By Maya Palit
It turns out that the majority of the 225 cyber crime cases reported in Kerala between June 2016 and February 2017 had to do with women being stalked on social media or other applications. According to police officials, online abuse of women is rising every day in the state, and is particularly rampant in Ernakulam and Thiruvananthapuram (with 51 and 47 cases of online harassment respectively). Approximately 70 percent of the cases involved ‘derogatory comments’ or photos being posted to Facebook.
None of this should come as particularly surprising because the cyber harassment of women (including TV anchors, actors, and other public figures) was found to be extremely common by a survey conducted by an IT firm in Kochi last year, which focused on Kerala. So much so that apparently the term ‘pongala’ was coined to describe online trolling and attacks. It found that many victims were reluctant to report the crimes for a range of reasons, including not knowing how to go about it or preferring to just block or ignore their attackers.
Cyber harassment is of course, an everyday feature in other parts of the country too, and attempts to report it sometimes come with interesting consequences too.
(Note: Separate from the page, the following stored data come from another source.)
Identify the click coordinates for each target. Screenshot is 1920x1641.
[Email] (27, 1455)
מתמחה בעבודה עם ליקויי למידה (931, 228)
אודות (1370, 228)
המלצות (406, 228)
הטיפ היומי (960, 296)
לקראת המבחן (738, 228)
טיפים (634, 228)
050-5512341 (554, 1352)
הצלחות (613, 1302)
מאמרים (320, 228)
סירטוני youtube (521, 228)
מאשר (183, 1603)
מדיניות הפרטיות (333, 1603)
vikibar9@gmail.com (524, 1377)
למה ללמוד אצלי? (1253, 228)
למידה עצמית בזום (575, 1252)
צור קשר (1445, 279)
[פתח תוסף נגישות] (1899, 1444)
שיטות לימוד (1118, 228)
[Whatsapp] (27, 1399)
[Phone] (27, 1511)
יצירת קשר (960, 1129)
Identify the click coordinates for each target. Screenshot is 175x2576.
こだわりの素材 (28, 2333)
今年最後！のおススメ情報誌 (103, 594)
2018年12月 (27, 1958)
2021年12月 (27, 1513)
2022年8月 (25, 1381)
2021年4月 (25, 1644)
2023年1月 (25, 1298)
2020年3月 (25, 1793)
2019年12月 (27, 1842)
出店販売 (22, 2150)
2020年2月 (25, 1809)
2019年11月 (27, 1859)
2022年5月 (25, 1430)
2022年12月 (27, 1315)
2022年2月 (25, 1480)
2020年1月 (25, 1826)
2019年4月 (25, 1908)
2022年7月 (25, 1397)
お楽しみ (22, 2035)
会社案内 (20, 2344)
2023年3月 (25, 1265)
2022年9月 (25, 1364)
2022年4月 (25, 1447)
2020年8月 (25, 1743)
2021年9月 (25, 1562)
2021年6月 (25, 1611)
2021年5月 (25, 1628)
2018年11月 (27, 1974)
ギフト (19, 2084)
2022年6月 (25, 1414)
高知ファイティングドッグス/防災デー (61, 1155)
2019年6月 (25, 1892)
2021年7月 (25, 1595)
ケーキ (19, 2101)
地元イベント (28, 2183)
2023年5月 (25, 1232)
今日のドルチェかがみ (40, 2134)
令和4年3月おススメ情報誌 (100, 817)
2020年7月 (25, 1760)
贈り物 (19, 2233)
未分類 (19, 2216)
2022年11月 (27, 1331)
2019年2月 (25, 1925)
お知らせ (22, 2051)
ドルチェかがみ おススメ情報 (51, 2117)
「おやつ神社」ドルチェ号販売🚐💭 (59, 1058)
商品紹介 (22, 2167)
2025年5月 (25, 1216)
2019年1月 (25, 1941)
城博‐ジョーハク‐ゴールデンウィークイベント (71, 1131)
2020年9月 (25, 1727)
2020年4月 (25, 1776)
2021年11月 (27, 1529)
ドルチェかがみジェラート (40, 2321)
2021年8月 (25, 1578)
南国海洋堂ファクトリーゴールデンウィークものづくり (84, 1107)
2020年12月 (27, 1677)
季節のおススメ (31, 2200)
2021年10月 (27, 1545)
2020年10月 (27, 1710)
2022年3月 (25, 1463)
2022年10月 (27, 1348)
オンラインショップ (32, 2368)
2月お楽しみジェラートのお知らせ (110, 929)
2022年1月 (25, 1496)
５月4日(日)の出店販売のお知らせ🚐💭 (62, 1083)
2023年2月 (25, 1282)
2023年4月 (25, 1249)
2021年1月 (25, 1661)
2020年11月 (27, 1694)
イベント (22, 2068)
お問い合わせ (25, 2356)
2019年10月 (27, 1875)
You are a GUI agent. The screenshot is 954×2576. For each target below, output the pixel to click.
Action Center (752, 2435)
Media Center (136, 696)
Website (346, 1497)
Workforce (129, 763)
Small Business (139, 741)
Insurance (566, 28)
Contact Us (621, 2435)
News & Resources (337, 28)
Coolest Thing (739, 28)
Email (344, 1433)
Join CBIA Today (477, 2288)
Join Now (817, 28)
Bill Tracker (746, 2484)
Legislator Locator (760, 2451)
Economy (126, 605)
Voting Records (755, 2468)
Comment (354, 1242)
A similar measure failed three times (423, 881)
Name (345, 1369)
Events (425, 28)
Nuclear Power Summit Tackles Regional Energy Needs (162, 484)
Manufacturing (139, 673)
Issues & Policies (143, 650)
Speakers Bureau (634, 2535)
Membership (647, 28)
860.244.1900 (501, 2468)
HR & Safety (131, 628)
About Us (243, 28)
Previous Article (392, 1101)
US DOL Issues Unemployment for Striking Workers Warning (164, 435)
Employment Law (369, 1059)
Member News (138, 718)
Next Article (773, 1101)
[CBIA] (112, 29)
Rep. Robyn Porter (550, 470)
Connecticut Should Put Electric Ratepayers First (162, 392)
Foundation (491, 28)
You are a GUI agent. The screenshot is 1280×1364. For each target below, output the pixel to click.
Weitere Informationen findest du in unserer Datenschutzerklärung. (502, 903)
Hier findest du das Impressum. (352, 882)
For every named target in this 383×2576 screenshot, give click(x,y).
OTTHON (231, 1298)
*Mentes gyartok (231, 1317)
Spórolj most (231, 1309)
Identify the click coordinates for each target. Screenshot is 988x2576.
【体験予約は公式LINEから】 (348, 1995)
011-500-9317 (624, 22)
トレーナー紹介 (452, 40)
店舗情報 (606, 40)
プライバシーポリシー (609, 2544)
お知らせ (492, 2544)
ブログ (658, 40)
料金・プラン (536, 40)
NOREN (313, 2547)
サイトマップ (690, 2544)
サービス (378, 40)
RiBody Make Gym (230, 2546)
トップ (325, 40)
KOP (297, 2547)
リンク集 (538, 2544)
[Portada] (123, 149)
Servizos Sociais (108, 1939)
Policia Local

Just last week, a 17-year-old in Udaipur attempted to report a case where her face was morphed on to a naked body, but after a long rigmarole where she tried repeatedly to lodge an FIR at the police station, she was told by police officials to delete her social media accounts and avoid posting any photos of herself in order to stay safe. But while this incident has sparked a conversation about sensitivity to cyber harassment, the acknowledgement of online abuse as a serious offence is still not widespread enough.